If $\Phi_{5}(n) \equiv 0 \pmod{p},$ then $p = 5$ or $p \equiv 1 \pmod{5}$.

Question

Let $p$ be prime, $n \in \mathbb{Z}$. Show that if $\Phi_{5}(n) = n^4 + n^3 + n^2 + n + 1 \equiv 0 \pmod{p}$, then $p = 5$ or $p \equiv 1 \pmod{5}$.

If $p = 5$, then we are done. If $p \neq 5$, then I believe I may follow an argument here by Thomas Andrews, whose answer I do not fully understand. We notice that $n \neq 1 \pmod{p}$ (because, otherwise, $n^4 + n^3 + n^2 + n + 1 \equiv 5 \not \equiv 0 \pmod{p}$). How does one then conclude that $n^5 \equiv 1 \pmod{p}$? Also, how does one know that $5$ is the order of $n$-- and not some power between $1$ and $5$?

I can piece together the remainder of the argument: In noticing that $n \neq 0 \pmod{p}$, one can use Fermat's Little Theorem to conclude $n^{p-1} \equiv 1 \pmod{p}$. In establishing that $n$ has order $5$, we may conclude that $5|p-1$, hence that $p \equiv 1 \pmod{5}$, as desired.

Answer 1

Note that $(n-1)(n^4+n^3+n^2+n+1) = n^5-1$. If the product is $0$ Modulo $p$ (which it will be if $n^4+n^3+n^2+n+1\equiv 0\pmod{p}$, regardless of whether $n-1\equiv 0\pmod{p}$ or not), then $n^5-1\equiv 0\pmod{p}$, so $n^5\equiv 1\pmod{p}$.

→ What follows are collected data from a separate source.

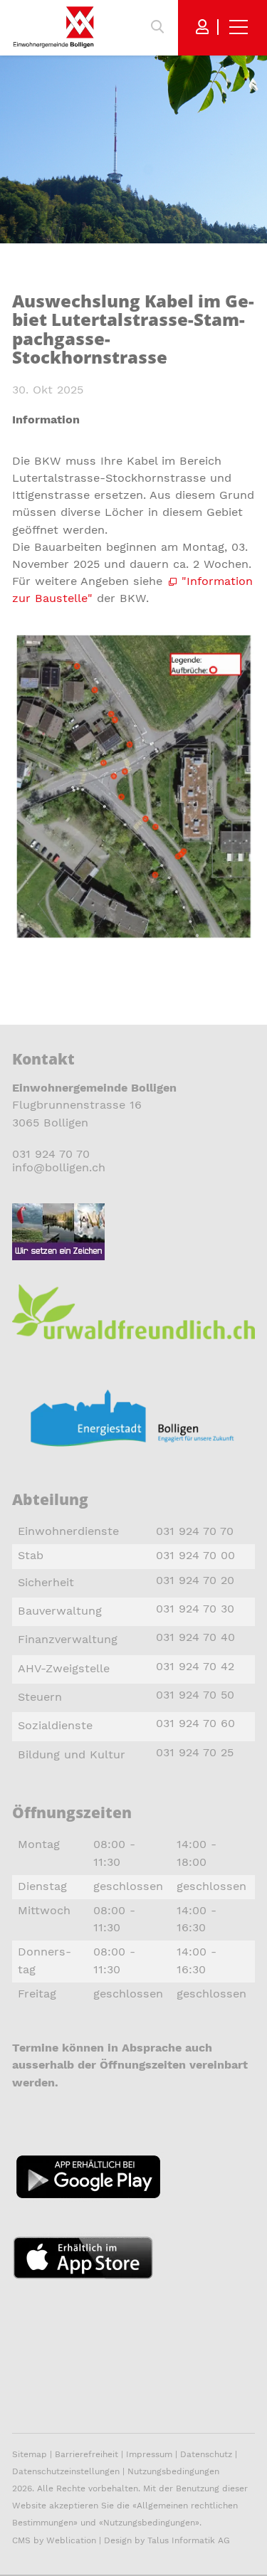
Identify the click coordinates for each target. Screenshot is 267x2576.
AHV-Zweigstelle (64, 1668)
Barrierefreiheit (88, 2454)
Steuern (40, 1697)
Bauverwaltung (60, 1610)
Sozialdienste (55, 1725)
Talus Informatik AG (188, 2540)
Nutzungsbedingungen (173, 2471)
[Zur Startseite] (53, 27)
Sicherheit (46, 1582)
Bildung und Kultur (71, 1754)
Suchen (157, 27)
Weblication (71, 2540)
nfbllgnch (60, 1167)
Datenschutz (206, 2454)
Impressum (149, 2454)
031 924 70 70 (51, 1154)
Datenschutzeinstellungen (66, 2471)
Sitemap (29, 2454)
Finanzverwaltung (67, 1639)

In general, if $a^k\equiv 1\pmod{p}$, then the multiplicative order of $a$ modulo $p$ divides $k$. You can verify this using the division algorithm, and remembering that the multiplicative order is the least positive integer $m$ such that $a^m\equiv 1\pmod{p}$. So if $n^5\equiv 1\pmod{p}$, then the multiplicative order of $n$ modulo $p$ divides $5$. Hence it is either $1$ or $5$, and cannot be anything in between.

But if you are also assuming that $n\not\equiv 1\pmod{p}$, then the order is not $1$, and hence must be equal to $5$.